[A run of entries]

══════════════════════════════

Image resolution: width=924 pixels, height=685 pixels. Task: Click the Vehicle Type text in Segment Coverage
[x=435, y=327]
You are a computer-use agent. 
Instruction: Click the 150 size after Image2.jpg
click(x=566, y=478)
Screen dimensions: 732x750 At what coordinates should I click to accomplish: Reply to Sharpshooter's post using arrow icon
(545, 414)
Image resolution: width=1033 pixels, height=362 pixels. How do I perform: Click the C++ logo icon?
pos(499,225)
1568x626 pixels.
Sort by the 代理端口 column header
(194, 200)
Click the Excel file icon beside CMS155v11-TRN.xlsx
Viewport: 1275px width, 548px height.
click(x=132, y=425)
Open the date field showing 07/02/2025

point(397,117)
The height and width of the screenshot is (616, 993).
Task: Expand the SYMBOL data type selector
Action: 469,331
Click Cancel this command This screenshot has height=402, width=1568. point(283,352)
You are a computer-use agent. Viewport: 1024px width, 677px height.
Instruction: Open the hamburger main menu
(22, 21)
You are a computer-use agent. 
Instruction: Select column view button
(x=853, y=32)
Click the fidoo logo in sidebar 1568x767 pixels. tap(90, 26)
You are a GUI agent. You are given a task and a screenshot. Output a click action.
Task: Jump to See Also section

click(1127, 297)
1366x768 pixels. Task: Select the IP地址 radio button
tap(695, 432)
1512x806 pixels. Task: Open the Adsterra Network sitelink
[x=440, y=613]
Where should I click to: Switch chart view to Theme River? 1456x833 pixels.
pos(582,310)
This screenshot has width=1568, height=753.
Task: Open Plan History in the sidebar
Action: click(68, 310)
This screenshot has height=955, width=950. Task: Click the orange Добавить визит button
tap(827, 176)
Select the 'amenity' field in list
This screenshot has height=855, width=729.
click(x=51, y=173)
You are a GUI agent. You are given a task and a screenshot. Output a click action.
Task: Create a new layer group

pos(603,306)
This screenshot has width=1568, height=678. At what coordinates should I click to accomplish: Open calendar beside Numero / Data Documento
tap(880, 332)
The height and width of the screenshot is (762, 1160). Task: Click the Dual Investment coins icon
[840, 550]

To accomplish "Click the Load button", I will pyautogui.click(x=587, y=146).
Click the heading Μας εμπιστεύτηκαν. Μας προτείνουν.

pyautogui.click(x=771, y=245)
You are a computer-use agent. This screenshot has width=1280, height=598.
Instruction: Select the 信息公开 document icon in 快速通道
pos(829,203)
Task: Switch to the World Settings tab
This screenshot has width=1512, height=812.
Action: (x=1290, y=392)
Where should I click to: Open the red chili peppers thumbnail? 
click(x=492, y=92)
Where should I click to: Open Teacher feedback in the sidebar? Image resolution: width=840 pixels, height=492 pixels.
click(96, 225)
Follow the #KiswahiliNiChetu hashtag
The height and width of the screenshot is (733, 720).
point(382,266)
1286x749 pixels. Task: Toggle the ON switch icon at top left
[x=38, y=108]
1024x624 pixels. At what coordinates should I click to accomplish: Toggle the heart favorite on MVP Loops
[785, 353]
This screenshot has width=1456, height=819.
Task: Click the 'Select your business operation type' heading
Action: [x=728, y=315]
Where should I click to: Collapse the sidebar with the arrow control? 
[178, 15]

══════════════════════════════

**PROBLEM TO WORK ON:** Copy out all the entries above word for word.

**REPLY:**
Image resolution: width=924 pixels, height=685 pixels. Task: Click the Vehicle Type text in Segment Coverage
[x=435, y=327]
You are a computer-use agent. 
Instruction: Click the 150 size after Image2.jpg
click(x=566, y=478)
Screen dimensions: 732x750 At what coordinates should I click to accomplish: Reply to Sharpshooter's post using arrow icon
(545, 414)
Image resolution: width=1033 pixels, height=362 pixels. How do I perform: Click the C++ logo icon?
pos(499,225)
1568x626 pixels.
Sort by the 代理端口 column header
(194, 200)
Click the Excel file icon beside CMS155v11-TRN.xlsx
Viewport: 1275px width, 548px height.
click(x=132, y=425)
Open the date field showing 07/02/2025

point(397,117)
The height and width of the screenshot is (616, 993).
Task: Expand the SYMBOL data type selector
Action: 469,331
Click Cancel this command This screenshot has height=402, width=1568. point(283,352)
You are a computer-use agent. Viewport: 1024px width, 677px height.
Instruction: Open the hamburger main menu
(22, 21)
You are a computer-use agent. 
Instruction: Select column view button
(x=853, y=32)
Click the fidoo logo in sidebar 1568x767 pixels. tap(90, 26)
You are a GUI agent. You are given a task and a screenshot. Output a click action.
Task: Jump to See Also section

click(1127, 297)
1366x768 pixels. Task: Select the IP地址 radio button
tap(695, 432)
1512x806 pixels. Task: Open the Adsterra Network sitelink
[x=440, y=613]
Where should I click to: Switch chart view to Theme River? 1456x833 pixels.
pos(582,310)
This screenshot has width=1568, height=753.
Task: Open Plan History in the sidebar
Action: click(68, 310)
This screenshot has height=955, width=950. Task: Click the orange Добавить визит button
tap(827, 176)
Select the 'amenity' field in list
This screenshot has height=855, width=729.
click(x=51, y=173)
You are a GUI agent. You are given a task and a screenshot. Output a click action.
Task: Create a new layer group

pos(603,306)
This screenshot has width=1568, height=678. At what coordinates should I click to accomplish: Open calendar beside Numero / Data Documento
tap(880, 332)
The height and width of the screenshot is (762, 1160). Task: Click the Dual Investment coins icon
[840, 550]

To accomplish "Click the Load button", I will pyautogui.click(x=587, y=146).
Click the heading Μας εμπιστεύτηκαν. Μας προτείνουν.

pyautogui.click(x=771, y=245)
You are a computer-use agent. This screenshot has width=1280, height=598.
Instruction: Select the 信息公开 document icon in 快速通道
pos(829,203)
Task: Switch to the World Settings tab
This screenshot has width=1512, height=812.
Action: (x=1290, y=392)
Where should I click to: Open the red chili peppers thumbnail? 
click(x=492, y=92)
Where should I click to: Open Teacher feedback in the sidebar? Image resolution: width=840 pixels, height=492 pixels.
click(96, 225)
Follow the #KiswahiliNiChetu hashtag
The height and width of the screenshot is (733, 720).
point(382,266)
1286x749 pixels. Task: Toggle the ON switch icon at top left
[x=38, y=108]
1024x624 pixels. At what coordinates should I click to accomplish: Toggle the heart favorite on MVP Loops
[785, 353]
This screenshot has width=1456, height=819.
Task: Click the 'Select your business operation type' heading
Action: [x=728, y=315]
Where should I click to: Collapse the sidebar with the arrow control? 
[178, 15]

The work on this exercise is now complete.